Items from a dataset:
....

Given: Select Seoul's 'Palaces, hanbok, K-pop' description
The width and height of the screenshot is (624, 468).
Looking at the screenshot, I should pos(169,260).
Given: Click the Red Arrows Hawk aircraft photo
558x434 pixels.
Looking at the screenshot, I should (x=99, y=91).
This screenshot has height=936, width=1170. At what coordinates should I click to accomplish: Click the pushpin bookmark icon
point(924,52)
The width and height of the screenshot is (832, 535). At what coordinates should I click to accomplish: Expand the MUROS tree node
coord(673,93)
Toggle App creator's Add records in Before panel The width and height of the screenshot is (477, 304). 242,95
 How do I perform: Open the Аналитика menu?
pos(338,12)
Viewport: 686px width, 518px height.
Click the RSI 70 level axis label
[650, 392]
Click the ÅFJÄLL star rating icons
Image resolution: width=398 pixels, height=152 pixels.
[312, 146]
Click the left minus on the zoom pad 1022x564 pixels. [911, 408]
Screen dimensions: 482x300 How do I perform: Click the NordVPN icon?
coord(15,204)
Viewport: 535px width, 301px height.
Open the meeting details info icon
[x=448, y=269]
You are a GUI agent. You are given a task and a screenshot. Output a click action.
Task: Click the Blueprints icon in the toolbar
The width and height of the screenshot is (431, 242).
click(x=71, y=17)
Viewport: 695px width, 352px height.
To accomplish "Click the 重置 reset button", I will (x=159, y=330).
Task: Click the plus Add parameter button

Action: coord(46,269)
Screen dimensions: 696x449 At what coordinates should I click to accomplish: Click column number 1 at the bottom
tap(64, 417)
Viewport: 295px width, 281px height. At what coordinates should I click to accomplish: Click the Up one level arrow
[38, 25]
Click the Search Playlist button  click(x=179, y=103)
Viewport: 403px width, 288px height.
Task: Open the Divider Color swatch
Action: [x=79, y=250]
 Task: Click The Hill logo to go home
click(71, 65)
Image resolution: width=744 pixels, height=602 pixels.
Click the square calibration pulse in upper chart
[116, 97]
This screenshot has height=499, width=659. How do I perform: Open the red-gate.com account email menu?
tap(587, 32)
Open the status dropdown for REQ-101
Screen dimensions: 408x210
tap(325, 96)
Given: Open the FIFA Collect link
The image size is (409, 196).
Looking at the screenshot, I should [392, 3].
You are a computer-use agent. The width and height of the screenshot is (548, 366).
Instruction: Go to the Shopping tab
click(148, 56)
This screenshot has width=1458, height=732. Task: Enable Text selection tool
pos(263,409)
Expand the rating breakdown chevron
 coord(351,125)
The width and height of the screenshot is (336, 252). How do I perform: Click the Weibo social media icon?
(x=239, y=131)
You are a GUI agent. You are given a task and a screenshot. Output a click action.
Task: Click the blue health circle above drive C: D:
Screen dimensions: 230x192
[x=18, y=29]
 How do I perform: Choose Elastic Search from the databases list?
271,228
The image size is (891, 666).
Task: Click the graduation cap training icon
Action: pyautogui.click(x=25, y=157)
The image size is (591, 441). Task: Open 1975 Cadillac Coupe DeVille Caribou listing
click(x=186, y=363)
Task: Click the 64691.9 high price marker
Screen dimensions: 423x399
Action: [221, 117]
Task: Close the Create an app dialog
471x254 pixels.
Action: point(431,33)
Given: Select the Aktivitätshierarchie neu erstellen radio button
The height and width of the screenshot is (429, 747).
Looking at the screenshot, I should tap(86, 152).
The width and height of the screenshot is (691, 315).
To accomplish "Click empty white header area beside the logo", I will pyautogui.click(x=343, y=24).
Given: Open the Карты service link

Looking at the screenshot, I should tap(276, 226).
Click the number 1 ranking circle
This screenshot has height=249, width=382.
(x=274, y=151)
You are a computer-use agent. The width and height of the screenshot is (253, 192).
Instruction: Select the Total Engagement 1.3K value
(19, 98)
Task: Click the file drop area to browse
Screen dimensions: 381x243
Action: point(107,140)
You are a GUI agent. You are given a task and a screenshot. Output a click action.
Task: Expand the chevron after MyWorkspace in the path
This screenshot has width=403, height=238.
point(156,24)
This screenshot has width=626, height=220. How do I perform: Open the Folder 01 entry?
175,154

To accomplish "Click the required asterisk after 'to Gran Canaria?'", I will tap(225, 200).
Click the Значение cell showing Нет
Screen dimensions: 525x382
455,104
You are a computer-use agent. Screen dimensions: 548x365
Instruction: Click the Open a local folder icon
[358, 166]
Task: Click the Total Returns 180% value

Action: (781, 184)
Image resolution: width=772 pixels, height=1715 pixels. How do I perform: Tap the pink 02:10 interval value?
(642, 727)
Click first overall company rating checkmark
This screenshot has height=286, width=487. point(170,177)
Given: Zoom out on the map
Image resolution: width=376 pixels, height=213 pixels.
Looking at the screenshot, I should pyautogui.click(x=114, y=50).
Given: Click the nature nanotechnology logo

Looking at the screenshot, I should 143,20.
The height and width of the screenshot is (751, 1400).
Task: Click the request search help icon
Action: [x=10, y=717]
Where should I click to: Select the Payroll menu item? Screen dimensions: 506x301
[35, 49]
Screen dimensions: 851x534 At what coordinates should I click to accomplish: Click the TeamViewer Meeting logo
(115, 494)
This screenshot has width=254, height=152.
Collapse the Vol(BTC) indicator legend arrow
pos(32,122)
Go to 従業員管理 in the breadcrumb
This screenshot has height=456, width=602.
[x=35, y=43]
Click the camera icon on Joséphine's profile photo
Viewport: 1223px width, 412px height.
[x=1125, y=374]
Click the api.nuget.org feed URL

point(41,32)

....

What is needed:
Print every line of the data above verbatim, unchanged and in its original order.

Written answer:
Given: Select Seoul's 'Palaces, hanbok, K-pop' description
The width and height of the screenshot is (624, 468).
Looking at the screenshot, I should pos(169,260).
Given: Click the Red Arrows Hawk aircraft photo
558x434 pixels.
Looking at the screenshot, I should (x=99, y=91).
This screenshot has height=936, width=1170. At what coordinates should I click to accomplish: Click the pushpin bookmark icon
point(924,52)
The width and height of the screenshot is (832, 535). At what coordinates should I click to accomplish: Expand the MUROS tree node
coord(673,93)
Toggle App creator's Add records in Before panel The width and height of the screenshot is (477, 304). 242,95
 How do I perform: Open the Аналитика menu?
pos(338,12)
Viewport: 686px width, 518px height.
Click the RSI 70 level axis label
[650, 392]
Click the ÅFJÄLL star rating icons
Image resolution: width=398 pixels, height=152 pixels.
[312, 146]
Click the left minus on the zoom pad 1022x564 pixels. [911, 408]
Screen dimensions: 482x300 How do I perform: Click the NordVPN icon?
coord(15,204)
Viewport: 535px width, 301px height.
Open the meeting details info icon
[x=448, y=269]
You are a GUI agent. You are given a task and a screenshot. Output a click action.
Task: Click the Blueprints icon in the toolbar
The width and height of the screenshot is (431, 242).
click(x=71, y=17)
Viewport: 695px width, 352px height.
To accomplish "Click the 重置 reset button", I will (x=159, y=330).
Task: Click the plus Add parameter button

Action: coord(46,269)
Screen dimensions: 696x449 At what coordinates should I click to accomplish: Click column number 1 at the bottom
tap(64, 417)
Viewport: 295px width, 281px height. At what coordinates should I click to accomplish: Click the Up one level arrow
[38, 25]
Click the Search Playlist button  click(x=179, y=103)
Viewport: 403px width, 288px height.
Task: Open the Divider Color swatch
Action: [x=79, y=250]
 Task: Click The Hill logo to go home
click(71, 65)
Image resolution: width=744 pixels, height=602 pixels.
Click the square calibration pulse in upper chart
[116, 97]
This screenshot has height=499, width=659. How do I perform: Open the red-gate.com account email menu?
tap(587, 32)
Open the status dropdown for REQ-101
Screen dimensions: 408x210
tap(325, 96)
Given: Open the FIFA Collect link
The image size is (409, 196).
Looking at the screenshot, I should [392, 3].
You are a computer-use agent. The width and height of the screenshot is (548, 366).
Instruction: Go to the Shopping tab
click(148, 56)
This screenshot has width=1458, height=732. Task: Enable Text selection tool
pos(263,409)
Expand the rating breakdown chevron
 coord(351,125)
The width and height of the screenshot is (336, 252). How do I perform: Click the Weibo social media icon?
(x=239, y=131)
You are a GUI agent. You are given a task and a screenshot. Output a click action.
Task: Click the blue health circle above drive C: D:
Screen dimensions: 230x192
[x=18, y=29]
 How do I perform: Choose Elastic Search from the databases list?
271,228
The image size is (891, 666).
Task: Click the graduation cap training icon
Action: pyautogui.click(x=25, y=157)
The image size is (591, 441). Task: Open 1975 Cadillac Coupe DeVille Caribou listing
click(x=186, y=363)
Task: Click the 64691.9 high price marker
Screen dimensions: 423x399
Action: [221, 117]
Task: Close the Create an app dialog
471x254 pixels.
Action: point(431,33)
Given: Select the Aktivitätshierarchie neu erstellen radio button
The height and width of the screenshot is (429, 747).
Looking at the screenshot, I should tap(86, 152).
The width and height of the screenshot is (691, 315).
To accomplish "Click empty white header area beside the logo", I will pyautogui.click(x=343, y=24).
Given: Open the Карты service link

Looking at the screenshot, I should tap(276, 226).
Click the number 1 ranking circle
This screenshot has height=249, width=382.
(x=274, y=151)
You are a computer-use agent. The width and height of the screenshot is (253, 192).
Instruction: Select the Total Engagement 1.3K value
(19, 98)
Task: Click the file drop area to browse
Screen dimensions: 381x243
Action: point(107,140)
You are a GUI agent. You are given a task and a screenshot. Output a click action.
Task: Expand the chevron after MyWorkspace in the path
This screenshot has width=403, height=238.
point(156,24)
This screenshot has width=626, height=220. How do I perform: Open the Folder 01 entry?
175,154

To accomplish "Click the required asterisk after 'to Gran Canaria?'", I will tap(225, 200).
Click the Значение cell showing Нет
Screen dimensions: 525x382
455,104
You are a computer-use agent. Screen dimensions: 548x365
Instruction: Click the Open a local folder icon
[358, 166]
Task: Click the Total Returns 180% value

Action: (781, 184)
Image resolution: width=772 pixels, height=1715 pixels. How do I perform: Tap the pink 02:10 interval value?
(642, 727)
Click first overall company rating checkmark
This screenshot has height=286, width=487. point(170,177)
Given: Zoom out on the map
Image resolution: width=376 pixels, height=213 pixels.
Looking at the screenshot, I should pyautogui.click(x=114, y=50).
Given: Click the nature nanotechnology logo

Looking at the screenshot, I should 143,20.
The height and width of the screenshot is (751, 1400).
Task: Click the request search help icon
Action: [x=10, y=717]
Where should I click to: Select the Payroll menu item? Screen dimensions: 506x301
[35, 49]
Screen dimensions: 851x534 At what coordinates should I click to accomplish: Click the TeamViewer Meeting logo
(115, 494)
This screenshot has width=254, height=152.
Collapse the Vol(BTC) indicator legend arrow
pos(32,122)
Go to 従業員管理 in the breadcrumb
This screenshot has height=456, width=602.
[x=35, y=43]
Click the camera icon on Joséphine's profile photo
Viewport: 1223px width, 412px height.
[x=1125, y=374]
Click the api.nuget.org feed URL

point(41,32)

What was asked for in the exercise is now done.